<<<<

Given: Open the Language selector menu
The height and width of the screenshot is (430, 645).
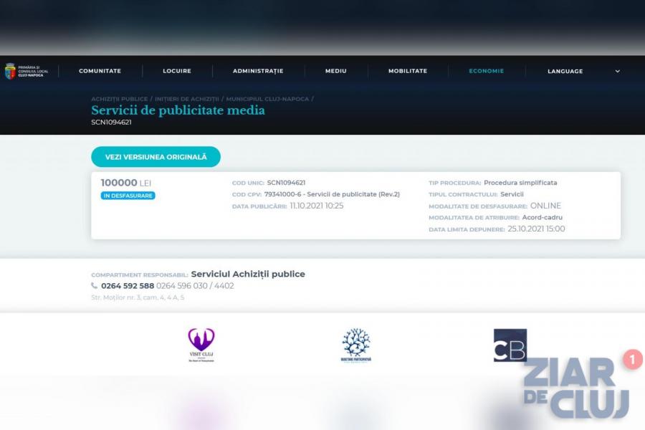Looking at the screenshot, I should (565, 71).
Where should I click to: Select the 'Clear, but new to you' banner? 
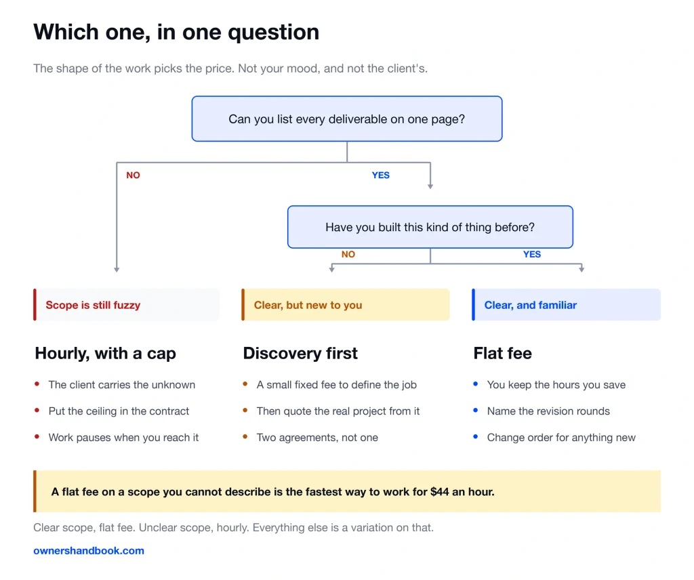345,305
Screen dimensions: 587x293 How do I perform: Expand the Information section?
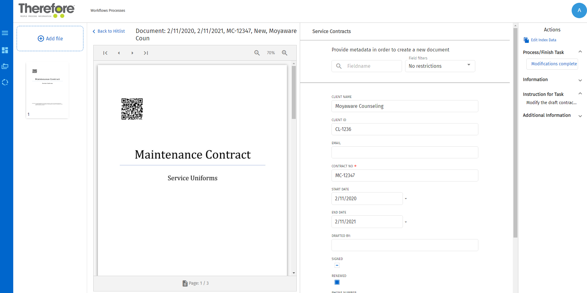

>>>>

● **Instructions for the task**
Copy out every line of the entries above word for word, omitting the pictures.

● **Complete output**
Given: Open the Language selector menu
The height and width of the screenshot is (430, 645).
Looking at the screenshot, I should (565, 71).
Where should I click to: Select the 'Clear, but new to you' banner? 
345,305
Screen dimensions: 587x293 How do I perform: Expand the Information section?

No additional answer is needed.